Exchange Supply Backdrop: 30-Day Net Flows Flip Negative and Reserves Keep Falling

The broader supply backdrop still leans toward coins leaving exchanges. Bitcoin’s 30-day net flow moved from +94,000 BTC in February to -300,000 BTC in March, signaling a sharp shift into a withdrawal phase. As of April 21, the metric stood near -98,000 BTC, implying outflows continued but at a slower pace.

Axel Adler Jr. added that exchange reserves have declined for seven consecutive weeks, down by over 105,000 BTC since early March. Even the April 2 pullback toward $67,000 did not coincide with a significant return of coins to exchanges, suggesting dips have not yet forced widespread redepositing.

Signals Traders Can Track From Here: Fragmented Inflows vs Broad Distribution

The first tell is persistence. If Coinbase’s mid-size inflows remain elevated beyond the April 19 ~8,500 BTC print and start lifting daily and seven-day averages, the venue-specific spike becomes harder to dismiss as a one-off transfer.

Second, watch whether the 30-day net flow reverses from around -98,000 BTC back toward zero or positive.
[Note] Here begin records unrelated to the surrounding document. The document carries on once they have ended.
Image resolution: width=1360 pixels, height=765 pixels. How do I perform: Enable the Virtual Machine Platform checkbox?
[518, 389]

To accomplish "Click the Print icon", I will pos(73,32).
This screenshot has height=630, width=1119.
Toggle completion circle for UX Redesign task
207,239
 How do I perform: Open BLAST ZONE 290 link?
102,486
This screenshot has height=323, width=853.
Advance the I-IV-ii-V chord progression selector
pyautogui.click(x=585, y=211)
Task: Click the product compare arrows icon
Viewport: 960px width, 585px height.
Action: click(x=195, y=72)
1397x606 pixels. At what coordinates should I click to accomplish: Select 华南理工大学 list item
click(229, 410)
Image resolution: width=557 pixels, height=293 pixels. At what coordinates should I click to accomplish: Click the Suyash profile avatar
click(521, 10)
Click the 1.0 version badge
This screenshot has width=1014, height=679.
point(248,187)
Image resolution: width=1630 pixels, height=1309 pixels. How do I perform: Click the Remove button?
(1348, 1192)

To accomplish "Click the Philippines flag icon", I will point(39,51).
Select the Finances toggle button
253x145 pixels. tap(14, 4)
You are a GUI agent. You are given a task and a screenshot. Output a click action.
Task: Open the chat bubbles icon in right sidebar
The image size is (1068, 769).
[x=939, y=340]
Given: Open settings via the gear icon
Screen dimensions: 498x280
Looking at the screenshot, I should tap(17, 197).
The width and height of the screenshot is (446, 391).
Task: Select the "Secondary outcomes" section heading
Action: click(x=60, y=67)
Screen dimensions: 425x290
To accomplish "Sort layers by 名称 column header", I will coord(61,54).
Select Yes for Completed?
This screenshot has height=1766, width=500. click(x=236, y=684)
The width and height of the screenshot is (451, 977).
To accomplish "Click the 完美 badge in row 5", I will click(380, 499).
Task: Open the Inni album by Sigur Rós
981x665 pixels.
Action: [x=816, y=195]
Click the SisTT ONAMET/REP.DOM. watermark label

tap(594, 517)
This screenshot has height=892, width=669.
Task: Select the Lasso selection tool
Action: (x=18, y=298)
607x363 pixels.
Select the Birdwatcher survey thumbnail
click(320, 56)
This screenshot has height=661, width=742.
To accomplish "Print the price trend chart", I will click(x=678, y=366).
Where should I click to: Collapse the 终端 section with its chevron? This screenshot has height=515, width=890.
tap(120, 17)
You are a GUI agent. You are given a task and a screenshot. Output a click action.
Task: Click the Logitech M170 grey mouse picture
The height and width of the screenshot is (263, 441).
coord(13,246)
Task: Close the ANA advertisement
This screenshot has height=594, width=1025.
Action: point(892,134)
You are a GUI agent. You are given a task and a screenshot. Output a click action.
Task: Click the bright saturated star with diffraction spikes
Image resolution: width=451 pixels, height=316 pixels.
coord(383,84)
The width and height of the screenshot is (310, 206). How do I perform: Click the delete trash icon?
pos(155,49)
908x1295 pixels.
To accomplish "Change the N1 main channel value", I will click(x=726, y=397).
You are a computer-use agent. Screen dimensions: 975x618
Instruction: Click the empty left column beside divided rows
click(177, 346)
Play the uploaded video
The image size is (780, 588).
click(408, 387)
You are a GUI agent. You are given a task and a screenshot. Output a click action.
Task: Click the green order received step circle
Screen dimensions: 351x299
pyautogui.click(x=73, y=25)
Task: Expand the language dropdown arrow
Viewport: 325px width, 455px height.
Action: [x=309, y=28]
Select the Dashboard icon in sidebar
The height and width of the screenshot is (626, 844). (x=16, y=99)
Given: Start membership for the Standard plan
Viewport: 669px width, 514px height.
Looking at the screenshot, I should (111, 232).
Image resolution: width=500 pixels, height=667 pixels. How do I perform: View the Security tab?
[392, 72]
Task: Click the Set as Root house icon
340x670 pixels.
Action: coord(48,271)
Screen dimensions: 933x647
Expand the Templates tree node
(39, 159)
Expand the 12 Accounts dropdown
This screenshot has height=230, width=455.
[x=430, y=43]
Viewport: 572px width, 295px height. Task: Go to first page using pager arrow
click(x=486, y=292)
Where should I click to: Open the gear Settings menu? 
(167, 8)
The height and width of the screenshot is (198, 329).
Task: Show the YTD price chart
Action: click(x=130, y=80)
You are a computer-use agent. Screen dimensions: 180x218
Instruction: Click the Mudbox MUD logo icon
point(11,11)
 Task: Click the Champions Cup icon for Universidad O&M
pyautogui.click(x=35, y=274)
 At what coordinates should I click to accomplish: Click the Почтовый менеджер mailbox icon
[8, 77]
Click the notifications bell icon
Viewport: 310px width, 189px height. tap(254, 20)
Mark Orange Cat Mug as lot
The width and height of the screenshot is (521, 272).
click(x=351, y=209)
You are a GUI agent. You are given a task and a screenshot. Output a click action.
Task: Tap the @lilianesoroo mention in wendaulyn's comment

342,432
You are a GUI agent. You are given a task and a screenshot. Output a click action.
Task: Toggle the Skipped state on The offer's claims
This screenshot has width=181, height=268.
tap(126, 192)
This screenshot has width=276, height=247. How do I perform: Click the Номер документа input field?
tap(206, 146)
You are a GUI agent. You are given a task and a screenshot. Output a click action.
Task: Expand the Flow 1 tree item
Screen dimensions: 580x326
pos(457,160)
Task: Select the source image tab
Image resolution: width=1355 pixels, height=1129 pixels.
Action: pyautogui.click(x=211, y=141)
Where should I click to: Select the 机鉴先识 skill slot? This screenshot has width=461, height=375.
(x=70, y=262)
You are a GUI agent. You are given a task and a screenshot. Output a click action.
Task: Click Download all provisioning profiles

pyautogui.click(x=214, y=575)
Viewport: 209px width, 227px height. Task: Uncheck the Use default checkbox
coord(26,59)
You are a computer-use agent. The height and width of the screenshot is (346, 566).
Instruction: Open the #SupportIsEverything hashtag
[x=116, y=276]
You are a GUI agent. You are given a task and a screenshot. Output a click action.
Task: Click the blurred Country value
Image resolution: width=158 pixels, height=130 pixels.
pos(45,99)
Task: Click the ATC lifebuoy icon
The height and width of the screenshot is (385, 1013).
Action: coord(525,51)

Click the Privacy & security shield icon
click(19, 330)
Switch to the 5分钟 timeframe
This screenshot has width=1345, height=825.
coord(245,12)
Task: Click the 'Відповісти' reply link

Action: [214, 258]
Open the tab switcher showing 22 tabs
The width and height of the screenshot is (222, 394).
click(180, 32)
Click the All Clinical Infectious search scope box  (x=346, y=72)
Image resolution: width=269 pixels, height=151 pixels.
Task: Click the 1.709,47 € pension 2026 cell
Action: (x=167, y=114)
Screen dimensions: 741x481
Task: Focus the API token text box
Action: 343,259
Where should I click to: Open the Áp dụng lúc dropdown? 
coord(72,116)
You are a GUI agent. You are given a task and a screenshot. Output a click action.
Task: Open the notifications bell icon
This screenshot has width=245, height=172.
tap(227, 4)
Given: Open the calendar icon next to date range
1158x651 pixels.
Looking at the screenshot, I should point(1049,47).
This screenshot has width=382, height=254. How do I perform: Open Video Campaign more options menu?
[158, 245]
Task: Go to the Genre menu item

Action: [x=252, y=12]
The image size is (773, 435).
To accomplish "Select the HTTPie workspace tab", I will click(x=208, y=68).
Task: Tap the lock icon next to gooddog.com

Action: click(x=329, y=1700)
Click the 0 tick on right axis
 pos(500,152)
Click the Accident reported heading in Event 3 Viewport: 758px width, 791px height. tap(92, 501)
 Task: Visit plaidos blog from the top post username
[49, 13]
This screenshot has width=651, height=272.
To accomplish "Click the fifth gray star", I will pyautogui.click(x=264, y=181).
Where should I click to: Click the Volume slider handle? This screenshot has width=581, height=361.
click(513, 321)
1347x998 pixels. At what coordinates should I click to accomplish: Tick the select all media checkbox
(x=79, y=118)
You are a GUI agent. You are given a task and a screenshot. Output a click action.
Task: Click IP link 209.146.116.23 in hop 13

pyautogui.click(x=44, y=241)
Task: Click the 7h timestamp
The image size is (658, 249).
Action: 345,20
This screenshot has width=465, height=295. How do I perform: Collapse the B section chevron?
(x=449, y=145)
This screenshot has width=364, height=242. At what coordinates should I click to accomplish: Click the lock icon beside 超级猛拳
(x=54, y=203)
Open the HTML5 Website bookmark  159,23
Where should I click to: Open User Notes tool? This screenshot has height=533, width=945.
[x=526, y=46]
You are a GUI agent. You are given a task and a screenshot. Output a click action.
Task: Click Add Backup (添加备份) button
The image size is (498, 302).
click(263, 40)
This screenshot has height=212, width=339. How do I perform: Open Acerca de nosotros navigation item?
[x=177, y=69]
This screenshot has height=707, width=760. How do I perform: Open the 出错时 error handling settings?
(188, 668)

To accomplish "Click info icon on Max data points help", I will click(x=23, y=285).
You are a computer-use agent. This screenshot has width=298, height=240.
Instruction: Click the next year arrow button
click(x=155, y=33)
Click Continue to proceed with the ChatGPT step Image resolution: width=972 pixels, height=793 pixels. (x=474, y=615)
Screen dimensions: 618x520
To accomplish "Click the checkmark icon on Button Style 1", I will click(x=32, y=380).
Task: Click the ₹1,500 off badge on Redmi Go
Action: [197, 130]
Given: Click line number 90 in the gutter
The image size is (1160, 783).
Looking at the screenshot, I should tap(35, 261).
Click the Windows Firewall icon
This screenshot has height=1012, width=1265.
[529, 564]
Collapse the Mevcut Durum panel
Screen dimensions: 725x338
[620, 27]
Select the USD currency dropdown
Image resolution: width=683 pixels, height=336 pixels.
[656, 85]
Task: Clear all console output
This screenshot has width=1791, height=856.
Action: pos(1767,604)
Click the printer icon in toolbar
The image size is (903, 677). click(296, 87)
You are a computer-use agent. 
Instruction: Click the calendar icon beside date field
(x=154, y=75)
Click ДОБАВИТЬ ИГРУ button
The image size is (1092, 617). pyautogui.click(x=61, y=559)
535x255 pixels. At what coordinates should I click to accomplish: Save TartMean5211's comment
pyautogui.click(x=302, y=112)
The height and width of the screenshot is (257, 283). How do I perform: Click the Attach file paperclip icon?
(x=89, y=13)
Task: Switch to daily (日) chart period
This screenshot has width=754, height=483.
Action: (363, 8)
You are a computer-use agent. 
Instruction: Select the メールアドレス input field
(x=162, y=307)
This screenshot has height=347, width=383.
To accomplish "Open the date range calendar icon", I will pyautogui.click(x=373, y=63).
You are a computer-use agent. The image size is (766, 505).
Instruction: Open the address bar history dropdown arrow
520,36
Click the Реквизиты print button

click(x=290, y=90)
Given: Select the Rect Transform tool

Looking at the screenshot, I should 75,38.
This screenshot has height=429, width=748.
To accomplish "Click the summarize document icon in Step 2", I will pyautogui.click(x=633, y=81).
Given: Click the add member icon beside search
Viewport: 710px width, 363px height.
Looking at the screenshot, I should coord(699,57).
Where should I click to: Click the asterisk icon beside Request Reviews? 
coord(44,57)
That would indicate a regime shift from net withdrawals to net deposits.

Third, reserves are the slow-moving confirmation signal. After seven weeks of declines, stabilization or an upturn would suggest coins are returning to exchanges.

Finally, price-driven behavior matters. A future pullback that is accompanied by a clear redeposit wave would contrast with the April 2 move toward $67,000, when redeposits did not show up.

Marcus Hale’s Take: Why the Venue Split Matters More Than the Headline Target

I treat the Binance print as the cleaner signal than the Coinbase spike. A multi-year low in mid-size deposits into Binance reads like reduced near-term sell-side positioning on the deepest global venue, especially with retail inflows also muted.

The threshold that matters is whether Coinbase inflows broaden into a multi-venue pattern and pull the 30-day net flow back toward positive. If that doesn’t happen and reserves keep grinding lower, this looks more like a venue-specific transfer event than a fundamental shift in market-wide distribution, and the practical impact stays limited to short-term liquidity and execution conditions rather than a durable supply overhang.